Text:
==========
The trust defended its position by stating that 95% of staff voted to move away from national terms and conditions yet failed to mention that this was before Agenda for Change was introduced.
The recent news story “Trust holds back pay rise from lowest band staff” on nursingtimes.net generated a number of comments with a common theme of reducing the pay of staff on band 8 and 9. However, these comments failed to take into account that by not having a pay rise for two years, the value of pay for most staff, including senior staff, has already gone down in real terms.
“We have reached a point in history where NHS staff need to carefully assess the benefits of each employer to ensure they know how much they will get paid and how secure their future will be”
Employees who earn less than £21,000 are now being denied an increase of just over 1% paid to most low paid staff in the rest of the NHS.
Comments were also made about the fact that staff did not complain when they were paid more than staff on national terms. But newly employed staff could take several years to receive the same pay and associated terms and conditions as staff on national terms. The trust’s “Gainshare” scheme is one of the few bonus schemes in the NHS but, like any other similar scheme, it is not guaranteed and it is based upon the performance of the trust as a whole rather than individual performance.
The future of pay and associated terms and conditions is under increasing threat. Foundation trusts have significant autonomy to move away from national terms and conditions, and NHS trusts that become Social Enterprises cannot offer new staff access to the NHS pension scheme.
We have reached a point in history where NHS staff need to carefully assess the benefits of each employer in order to ensure that they know how much they will get paid and how secure their future will be.
National terms and conditions are designed to be fair and consistent and, while there will continue to be arguments about local variations in the cost of living, they have been designed to meet the needs of the service while still offering a competitive salary.
==========
Word and element location data:
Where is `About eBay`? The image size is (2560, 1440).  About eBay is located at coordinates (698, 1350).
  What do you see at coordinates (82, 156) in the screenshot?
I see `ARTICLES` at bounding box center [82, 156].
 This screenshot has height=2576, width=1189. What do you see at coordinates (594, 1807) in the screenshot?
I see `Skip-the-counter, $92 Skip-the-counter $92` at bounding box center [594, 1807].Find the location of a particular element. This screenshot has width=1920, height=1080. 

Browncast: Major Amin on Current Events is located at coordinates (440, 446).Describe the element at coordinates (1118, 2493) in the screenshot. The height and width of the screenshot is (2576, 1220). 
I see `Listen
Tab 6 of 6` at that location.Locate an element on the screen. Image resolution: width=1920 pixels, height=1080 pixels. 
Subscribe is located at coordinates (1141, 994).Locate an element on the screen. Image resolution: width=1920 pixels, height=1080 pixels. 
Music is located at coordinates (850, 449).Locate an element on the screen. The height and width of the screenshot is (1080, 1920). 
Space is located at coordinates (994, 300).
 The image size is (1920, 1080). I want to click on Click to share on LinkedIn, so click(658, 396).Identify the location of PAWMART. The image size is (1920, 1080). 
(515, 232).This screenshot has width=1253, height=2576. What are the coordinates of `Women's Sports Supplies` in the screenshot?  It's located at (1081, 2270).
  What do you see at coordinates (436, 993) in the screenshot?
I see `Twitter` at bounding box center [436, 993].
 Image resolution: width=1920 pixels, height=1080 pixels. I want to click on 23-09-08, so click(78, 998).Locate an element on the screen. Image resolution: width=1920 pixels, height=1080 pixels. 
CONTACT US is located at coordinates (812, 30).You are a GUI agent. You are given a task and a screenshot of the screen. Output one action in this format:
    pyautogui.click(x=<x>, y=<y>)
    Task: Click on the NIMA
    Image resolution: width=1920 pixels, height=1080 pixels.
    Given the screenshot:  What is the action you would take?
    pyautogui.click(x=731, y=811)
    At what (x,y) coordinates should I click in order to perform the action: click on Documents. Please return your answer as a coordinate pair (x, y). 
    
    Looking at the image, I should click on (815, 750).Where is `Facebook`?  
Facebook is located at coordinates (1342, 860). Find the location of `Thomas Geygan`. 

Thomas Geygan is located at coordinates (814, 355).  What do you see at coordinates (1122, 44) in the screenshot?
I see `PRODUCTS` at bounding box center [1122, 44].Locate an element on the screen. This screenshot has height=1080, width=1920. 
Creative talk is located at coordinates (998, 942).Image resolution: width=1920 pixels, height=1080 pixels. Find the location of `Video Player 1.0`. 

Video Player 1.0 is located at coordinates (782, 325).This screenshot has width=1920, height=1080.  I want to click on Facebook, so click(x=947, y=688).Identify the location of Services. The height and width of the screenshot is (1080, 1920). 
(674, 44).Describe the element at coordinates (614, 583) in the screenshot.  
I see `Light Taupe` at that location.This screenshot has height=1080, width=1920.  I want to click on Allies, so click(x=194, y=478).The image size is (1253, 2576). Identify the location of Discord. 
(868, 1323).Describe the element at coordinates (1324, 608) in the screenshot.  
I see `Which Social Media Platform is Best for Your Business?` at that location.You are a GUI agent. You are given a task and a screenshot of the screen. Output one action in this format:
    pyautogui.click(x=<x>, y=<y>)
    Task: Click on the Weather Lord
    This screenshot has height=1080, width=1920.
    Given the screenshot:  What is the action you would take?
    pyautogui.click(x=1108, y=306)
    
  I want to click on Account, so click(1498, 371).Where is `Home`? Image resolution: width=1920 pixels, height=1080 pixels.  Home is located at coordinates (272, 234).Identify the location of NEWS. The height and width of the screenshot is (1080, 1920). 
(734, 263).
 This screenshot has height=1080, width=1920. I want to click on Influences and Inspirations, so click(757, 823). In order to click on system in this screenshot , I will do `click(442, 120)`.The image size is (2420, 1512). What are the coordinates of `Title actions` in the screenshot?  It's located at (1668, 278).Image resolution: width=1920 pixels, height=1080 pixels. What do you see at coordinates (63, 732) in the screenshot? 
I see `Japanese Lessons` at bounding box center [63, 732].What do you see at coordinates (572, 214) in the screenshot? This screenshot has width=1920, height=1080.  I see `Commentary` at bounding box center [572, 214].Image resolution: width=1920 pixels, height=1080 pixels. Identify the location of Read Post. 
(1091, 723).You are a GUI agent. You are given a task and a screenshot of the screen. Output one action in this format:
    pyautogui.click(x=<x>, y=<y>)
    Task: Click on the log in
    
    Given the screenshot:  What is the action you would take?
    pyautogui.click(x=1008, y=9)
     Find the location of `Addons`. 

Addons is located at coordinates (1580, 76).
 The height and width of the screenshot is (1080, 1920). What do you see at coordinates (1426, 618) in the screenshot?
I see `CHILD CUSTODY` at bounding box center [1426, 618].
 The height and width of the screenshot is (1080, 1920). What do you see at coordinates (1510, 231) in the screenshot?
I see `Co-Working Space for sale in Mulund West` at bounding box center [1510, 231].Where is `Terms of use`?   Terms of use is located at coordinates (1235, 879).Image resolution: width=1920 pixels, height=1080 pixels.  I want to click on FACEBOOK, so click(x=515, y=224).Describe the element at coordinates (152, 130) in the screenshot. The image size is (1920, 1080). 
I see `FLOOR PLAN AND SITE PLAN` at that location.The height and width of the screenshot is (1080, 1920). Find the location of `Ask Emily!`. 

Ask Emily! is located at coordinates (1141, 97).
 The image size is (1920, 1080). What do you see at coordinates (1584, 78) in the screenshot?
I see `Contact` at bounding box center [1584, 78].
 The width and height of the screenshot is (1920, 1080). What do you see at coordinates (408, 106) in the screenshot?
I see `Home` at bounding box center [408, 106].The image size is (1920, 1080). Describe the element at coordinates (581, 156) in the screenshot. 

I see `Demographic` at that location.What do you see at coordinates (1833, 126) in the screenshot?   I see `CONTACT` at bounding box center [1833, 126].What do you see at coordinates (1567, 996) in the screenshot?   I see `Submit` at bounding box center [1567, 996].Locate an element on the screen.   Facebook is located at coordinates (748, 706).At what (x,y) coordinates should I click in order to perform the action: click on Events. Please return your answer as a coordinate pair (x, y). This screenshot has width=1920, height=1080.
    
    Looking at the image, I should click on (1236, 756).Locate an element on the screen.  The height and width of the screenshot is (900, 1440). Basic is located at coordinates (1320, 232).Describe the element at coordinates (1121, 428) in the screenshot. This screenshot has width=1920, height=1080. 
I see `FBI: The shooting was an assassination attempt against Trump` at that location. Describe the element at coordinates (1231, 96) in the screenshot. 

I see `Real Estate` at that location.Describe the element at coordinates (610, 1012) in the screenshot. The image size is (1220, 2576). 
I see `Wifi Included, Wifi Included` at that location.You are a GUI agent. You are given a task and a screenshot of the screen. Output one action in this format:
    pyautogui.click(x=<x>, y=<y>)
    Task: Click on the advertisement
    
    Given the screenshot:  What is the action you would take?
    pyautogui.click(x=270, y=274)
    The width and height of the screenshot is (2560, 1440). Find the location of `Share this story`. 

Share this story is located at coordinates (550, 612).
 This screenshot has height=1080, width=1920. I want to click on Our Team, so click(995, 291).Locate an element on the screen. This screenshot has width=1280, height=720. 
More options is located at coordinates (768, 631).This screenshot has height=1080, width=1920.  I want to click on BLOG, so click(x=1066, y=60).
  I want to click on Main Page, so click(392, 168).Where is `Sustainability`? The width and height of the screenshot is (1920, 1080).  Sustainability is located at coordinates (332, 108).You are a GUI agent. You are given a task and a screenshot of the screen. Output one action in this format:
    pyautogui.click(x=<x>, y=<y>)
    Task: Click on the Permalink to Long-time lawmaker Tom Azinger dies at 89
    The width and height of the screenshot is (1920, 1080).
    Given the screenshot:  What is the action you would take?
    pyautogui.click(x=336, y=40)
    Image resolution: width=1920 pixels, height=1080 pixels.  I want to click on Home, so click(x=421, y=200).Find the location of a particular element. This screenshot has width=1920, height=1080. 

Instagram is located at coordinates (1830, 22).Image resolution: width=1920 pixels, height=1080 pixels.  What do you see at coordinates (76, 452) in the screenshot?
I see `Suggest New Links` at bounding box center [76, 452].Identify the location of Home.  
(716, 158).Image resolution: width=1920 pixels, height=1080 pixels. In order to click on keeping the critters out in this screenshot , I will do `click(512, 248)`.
==========
Problem to work on: Can you transcribe the passage about NHS pay from "Employees who earn" up to and including "than individual performance."? Draw only on the passage about NHS pay.

Reply:
Employees who earn less than £21,000 are now being denied an increase of just over 1% paid to most low paid staff in the rest of the NHS.
Comments were also made about the fact that staff did not complain when they were paid more than staff on national terms. But newly employed staff could take several years to receive the same pay and associated terms and conditions as staff on national terms. The trust’s “Gainshare” scheme is one of the few bonus schemes in the NHS but, like any other similar scheme, it is not guaranteed and it is based upon the performance of the trust as a whole rather than individual performance.